What you need to do:
Copy nothing but the lines below, from the one with "Edit formation name with pencil icon" through the one with "Viewport: 962px width, 1923px height.", exactly as written; no pictures should appear.

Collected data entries
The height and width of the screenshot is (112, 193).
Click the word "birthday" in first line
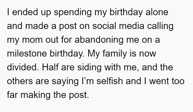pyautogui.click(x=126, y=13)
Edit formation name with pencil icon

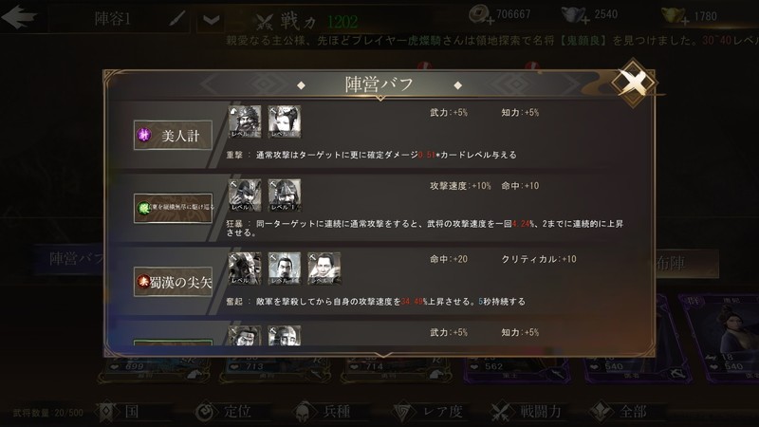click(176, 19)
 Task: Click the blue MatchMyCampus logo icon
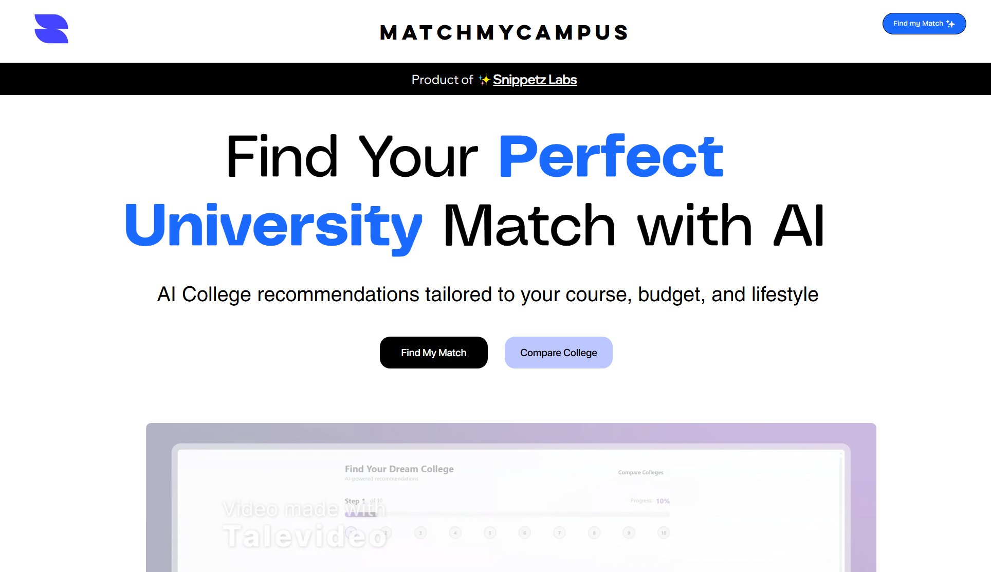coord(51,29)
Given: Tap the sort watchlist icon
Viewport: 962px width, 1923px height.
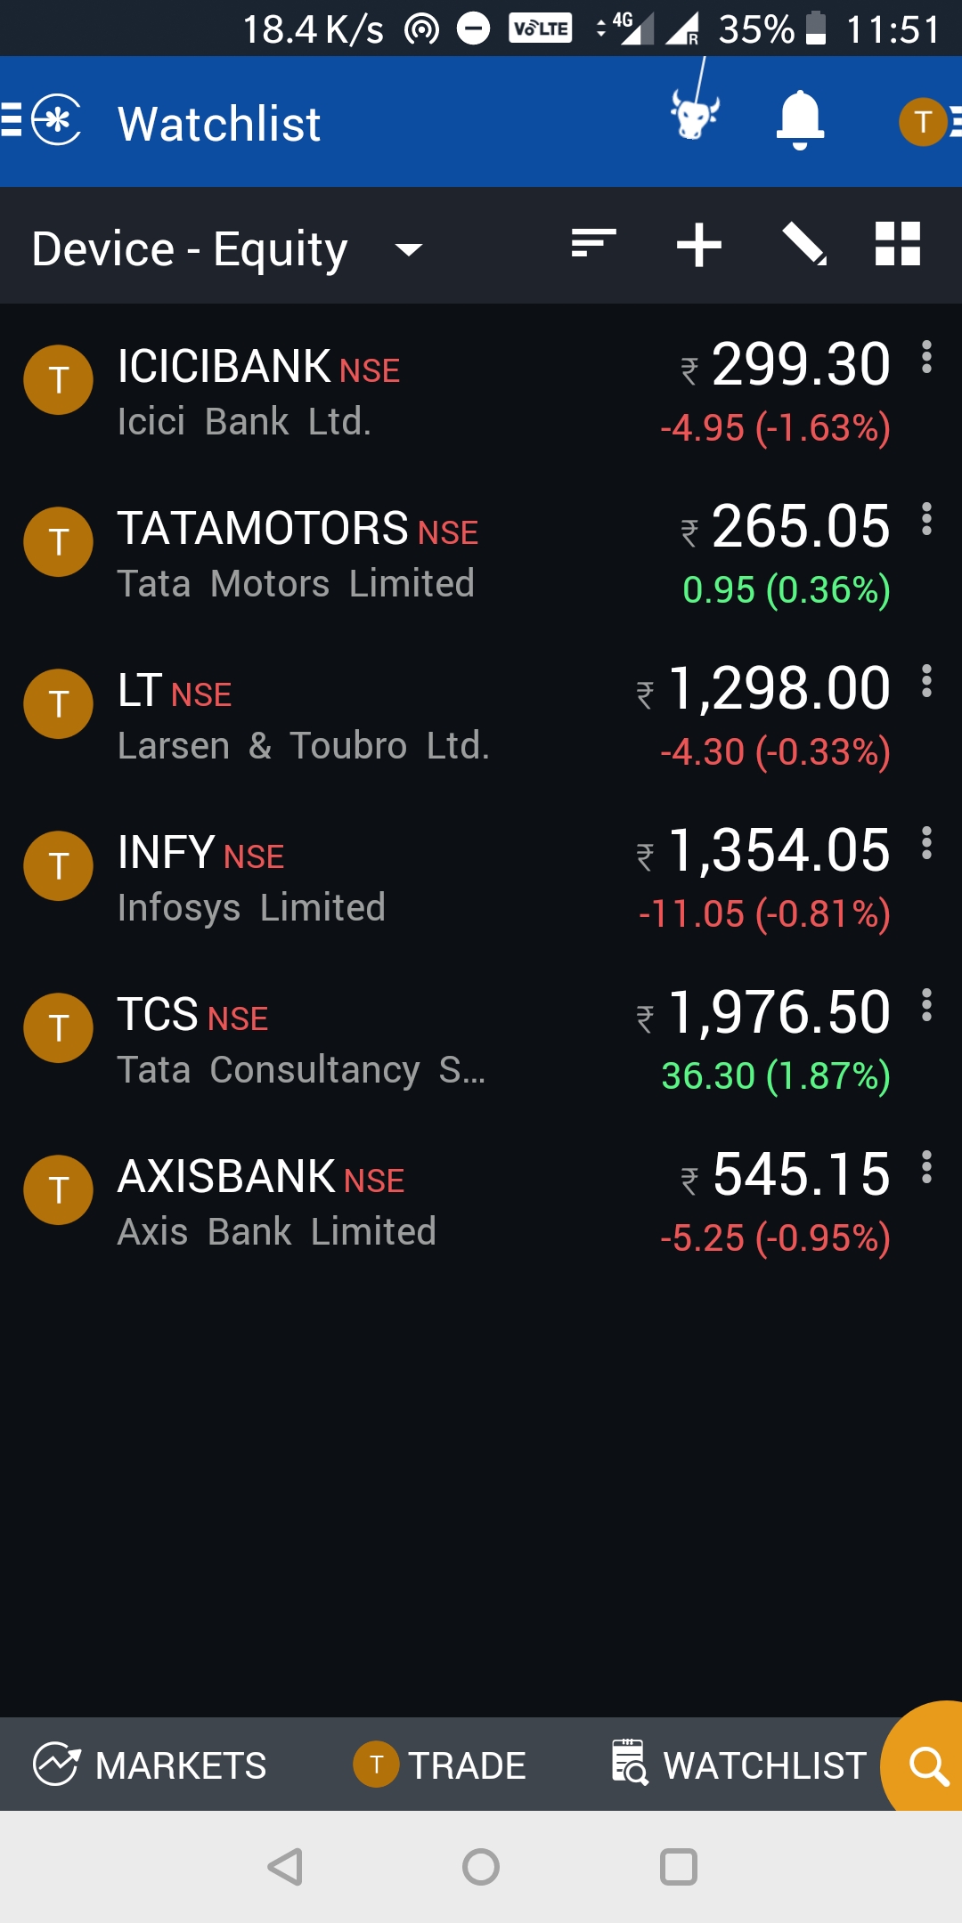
* * *
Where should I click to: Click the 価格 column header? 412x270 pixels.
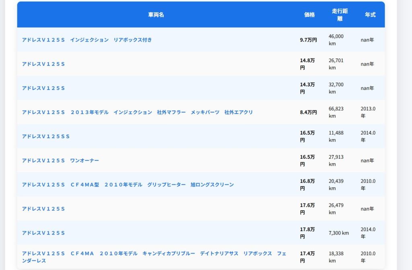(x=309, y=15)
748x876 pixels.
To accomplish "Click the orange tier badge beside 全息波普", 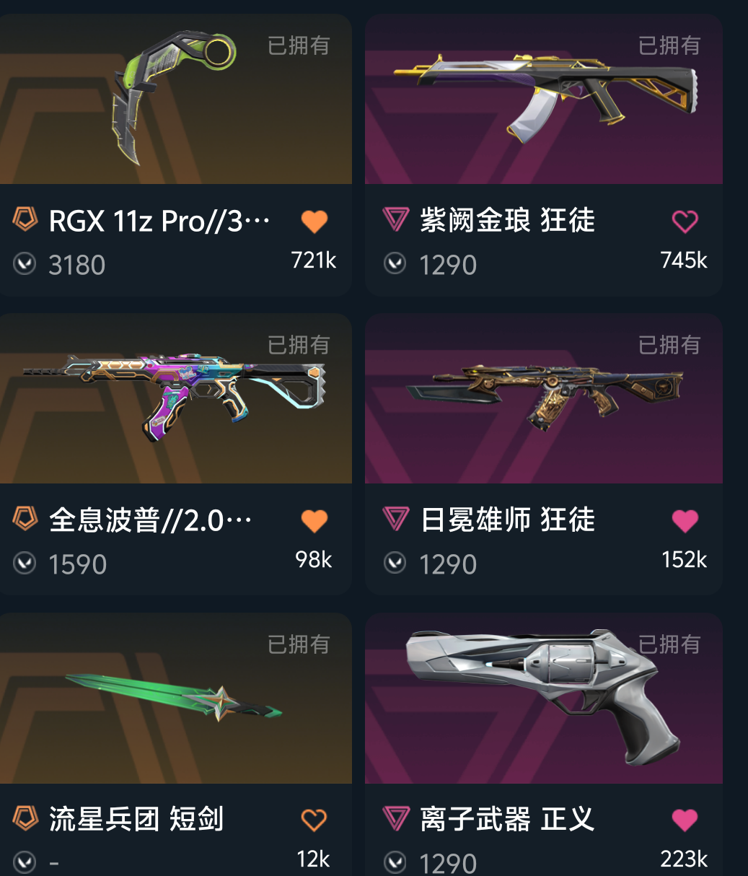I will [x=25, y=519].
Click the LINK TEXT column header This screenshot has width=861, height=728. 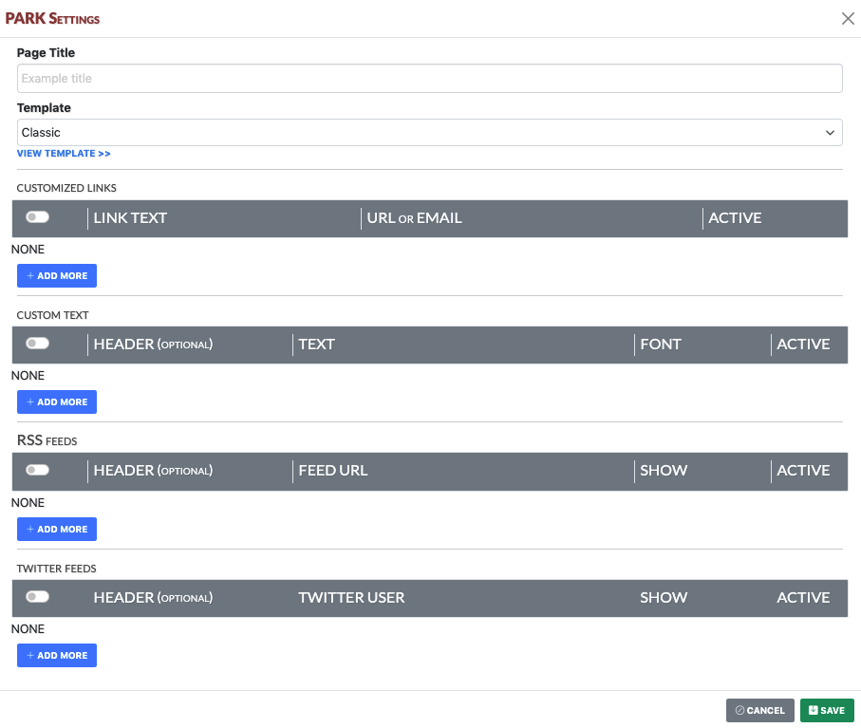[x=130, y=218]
==
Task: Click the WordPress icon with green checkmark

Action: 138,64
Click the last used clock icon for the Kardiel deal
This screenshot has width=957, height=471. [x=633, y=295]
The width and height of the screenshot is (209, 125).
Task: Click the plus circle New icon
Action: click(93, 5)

Exercise answer:
Edit formation name with pencil icon

click(176, 19)
 Task: Click the blue MatchMyCampus logo icon
coord(51,29)
Given: Tap the sort watchlist icon
Viewport: 962px width, 1923px height.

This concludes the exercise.